A good book, but not the best book:
A very popular book, and greatly improved in its second edition. Very example and tutorial oriented; somewhat out of date at this point, however. Helps the user learn Interface Builder, ProjectBuilder and Objective-C, too. Possibly a bit shallow to get the reader writing their own Cocoa programs from scratch, but a good introduction. Ultimately, probably not as recommended for a first purchase as Cocoa Programming by Scott Anguish or Cocoa Programming for Mac OS X by Aaron Hillegass.


Super Introduction:
When I started this book, I had no knowlege of Cocoa (aside from the first version, which stank(stunk?)), or any programming besides Applescript. This book seemed to know that, and didn't pretend that I had been a programmer for five years. The book got me familiar to Cocoa in probably the best way, and it's short, allowing me to find my next source of info. In short, whether you've programmed before (you probably want to have done some Applescript or BASIC first, though) or are a novice, this can get you started with a very powerful, easy language. it was kinda fun, too. I am not an adult.


Lacks detail:
I thought the examples throughout the chapters and follow-up exercises were good. However, the author's explanations leave much to be desired. I'm very experienced at object oriented programming languages, yet there are passages within this book that make little sense to me. Basically, I felt as if the author sacrificed completeness for brevity. This is pretty much what other reviewers have said. I wish I would have heeded their warnings prior to buying this book. My advice is to pass on this book for something better.

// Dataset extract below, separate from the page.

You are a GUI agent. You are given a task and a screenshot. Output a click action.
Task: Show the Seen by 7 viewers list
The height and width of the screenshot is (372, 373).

Indispensible Guide for Moving from C to Object Orientation:
Being an old Pascal and C programer from the earlier Mac OS (systems 6 and 7) I was finding 1) that Carbon documentation was a mess, and 2) that Cocoa's object orientation was incomprehensible. So, in deciding which environment to work in to upgrade my old scientific apps, I felt stuck between two impossible choices. I wanted the power of quartz and the familiarity of C in a format I could learn. This book provides the indispensible introduction to object orientation that is a prerequisite for Cocoa and ultimately Apple's latest and greatest stuff under the hood. From there, the developer documentation and Garfinkel's or Hillegrass' books can take you the rest of the way. But, this is the place to start if you're conversant in c but not objects.


Good try, but needs a bit more work:
This book needed one more pass by the proofreaders. There are an annoyingly large number of typographical errors and other mistakes. What surprised me is that after introducing a number of features of Interface Builder, the author tends to manually write code (e.g., outlet declarations) then load the results into Interface Builder to make the various object connections. It would have been better in my view to simply use Interface Builder to perform these tasks (certainly less error prone). Overall, the book is helpful in explaining a lot of issues, but I would have like the book to touch more in internationalization issues, such as how to handle input method editors and product localization. In real world programing, I'll need internationalization and input method editor handling before I need to worry about speech synthesis.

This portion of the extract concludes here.